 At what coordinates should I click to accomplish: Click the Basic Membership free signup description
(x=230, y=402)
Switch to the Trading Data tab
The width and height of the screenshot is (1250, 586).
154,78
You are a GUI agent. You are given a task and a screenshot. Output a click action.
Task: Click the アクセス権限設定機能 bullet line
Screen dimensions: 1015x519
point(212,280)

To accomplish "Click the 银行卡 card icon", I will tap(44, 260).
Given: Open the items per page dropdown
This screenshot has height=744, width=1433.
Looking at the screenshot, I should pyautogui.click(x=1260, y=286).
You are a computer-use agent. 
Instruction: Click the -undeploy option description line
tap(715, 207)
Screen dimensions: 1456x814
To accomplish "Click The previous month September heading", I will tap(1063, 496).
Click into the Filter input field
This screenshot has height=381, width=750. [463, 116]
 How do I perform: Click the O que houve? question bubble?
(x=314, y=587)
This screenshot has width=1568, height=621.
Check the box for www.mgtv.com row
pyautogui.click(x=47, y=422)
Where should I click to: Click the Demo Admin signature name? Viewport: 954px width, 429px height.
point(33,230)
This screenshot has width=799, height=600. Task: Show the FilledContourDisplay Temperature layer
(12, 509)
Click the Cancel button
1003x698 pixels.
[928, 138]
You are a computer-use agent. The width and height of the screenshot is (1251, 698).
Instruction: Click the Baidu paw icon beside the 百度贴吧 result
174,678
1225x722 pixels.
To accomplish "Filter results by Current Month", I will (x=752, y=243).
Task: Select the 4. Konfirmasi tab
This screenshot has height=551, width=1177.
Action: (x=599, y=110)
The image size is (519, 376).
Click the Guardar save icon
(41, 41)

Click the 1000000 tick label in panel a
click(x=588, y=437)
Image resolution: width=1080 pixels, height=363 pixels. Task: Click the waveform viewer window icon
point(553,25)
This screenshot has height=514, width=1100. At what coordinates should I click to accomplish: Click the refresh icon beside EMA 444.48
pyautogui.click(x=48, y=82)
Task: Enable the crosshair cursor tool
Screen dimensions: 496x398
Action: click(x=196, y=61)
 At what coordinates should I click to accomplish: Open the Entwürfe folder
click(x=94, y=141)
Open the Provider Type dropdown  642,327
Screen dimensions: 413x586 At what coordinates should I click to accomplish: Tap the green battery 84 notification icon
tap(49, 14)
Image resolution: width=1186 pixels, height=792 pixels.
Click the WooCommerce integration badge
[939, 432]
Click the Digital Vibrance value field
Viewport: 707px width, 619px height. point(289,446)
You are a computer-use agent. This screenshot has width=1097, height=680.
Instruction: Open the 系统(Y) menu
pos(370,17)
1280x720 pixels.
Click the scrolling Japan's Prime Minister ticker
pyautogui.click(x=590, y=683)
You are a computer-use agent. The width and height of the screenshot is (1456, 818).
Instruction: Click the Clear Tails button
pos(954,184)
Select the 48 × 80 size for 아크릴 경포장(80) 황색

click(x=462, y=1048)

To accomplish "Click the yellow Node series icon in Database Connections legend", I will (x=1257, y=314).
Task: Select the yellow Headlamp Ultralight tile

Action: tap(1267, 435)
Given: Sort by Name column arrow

● Your instructions
Can you write out all of the items above again, word for word and unchanged?

● Finished answer
 At what coordinates should I click to accomplish: Click the Basic Membership free signup description
(x=230, y=402)
Switch to the Trading Data tab
The width and height of the screenshot is (1250, 586).
154,78
You are a GUI agent. You are given a task and a screenshot. Output a click action.
Task: Click the アクセス権限設定機能 bullet line
Screen dimensions: 1015x519
point(212,280)

To accomplish "Click the 银行卡 card icon", I will tap(44, 260).
Given: Open the items per page dropdown
This screenshot has height=744, width=1433.
Looking at the screenshot, I should pyautogui.click(x=1260, y=286).
You are a computer-use agent. 
Instruction: Click the -undeploy option description line
tap(715, 207)
Screen dimensions: 1456x814
To accomplish "Click The previous month September heading", I will tap(1063, 496).
Click into the Filter input field
This screenshot has height=381, width=750. [463, 116]
 How do I perform: Click the O que houve? question bubble?
(x=314, y=587)
This screenshot has width=1568, height=621.
Check the box for www.mgtv.com row
pyautogui.click(x=47, y=422)
Where should I click to: Click the Demo Admin signature name? Viewport: 954px width, 429px height.
point(33,230)
This screenshot has width=799, height=600. Task: Show the FilledContourDisplay Temperature layer
(12, 509)
Click the Cancel button
1003x698 pixels.
[928, 138]
You are a computer-use agent. The width and height of the screenshot is (1251, 698).
Instruction: Click the Baidu paw icon beside the 百度贴吧 result
174,678
1225x722 pixels.
To accomplish "Filter results by Current Month", I will (x=752, y=243).
Task: Select the 4. Konfirmasi tab
This screenshot has height=551, width=1177.
Action: (x=599, y=110)
The image size is (519, 376).
Click the Guardar save icon
(41, 41)

Click the 1000000 tick label in panel a
click(x=588, y=437)
Image resolution: width=1080 pixels, height=363 pixels. Task: Click the waveform viewer window icon
point(553,25)
This screenshot has height=514, width=1100. At what coordinates should I click to accomplish: Click the refresh icon beside EMA 444.48
pyautogui.click(x=48, y=82)
Task: Enable the crosshair cursor tool
Screen dimensions: 496x398
Action: click(x=196, y=61)
 At what coordinates should I click to accomplish: Open the Entwürfe folder
click(x=94, y=141)
Open the Provider Type dropdown  642,327
Screen dimensions: 413x586 At what coordinates should I click to accomplish: Tap the green battery 84 notification icon
tap(49, 14)
Image resolution: width=1186 pixels, height=792 pixels.
Click the WooCommerce integration badge
[939, 432]
Click the Digital Vibrance value field
Viewport: 707px width, 619px height. point(289,446)
You are a computer-use agent. This screenshot has width=1097, height=680.
Instruction: Open the 系统(Y) menu
pos(370,17)
1280x720 pixels.
Click the scrolling Japan's Prime Minister ticker
pyautogui.click(x=590, y=683)
You are a computer-use agent. The width and height of the screenshot is (1456, 818).
Instruction: Click the Clear Tails button
pos(954,184)
Select the 48 × 80 size for 아크릴 경포장(80) 황색

click(x=462, y=1048)

To accomplish "Click the yellow Node series icon in Database Connections legend", I will (x=1257, y=314).
Task: Select the yellow Headlamp Ultralight tile

Action: tap(1267, 435)
Given: Sort by Name column arrow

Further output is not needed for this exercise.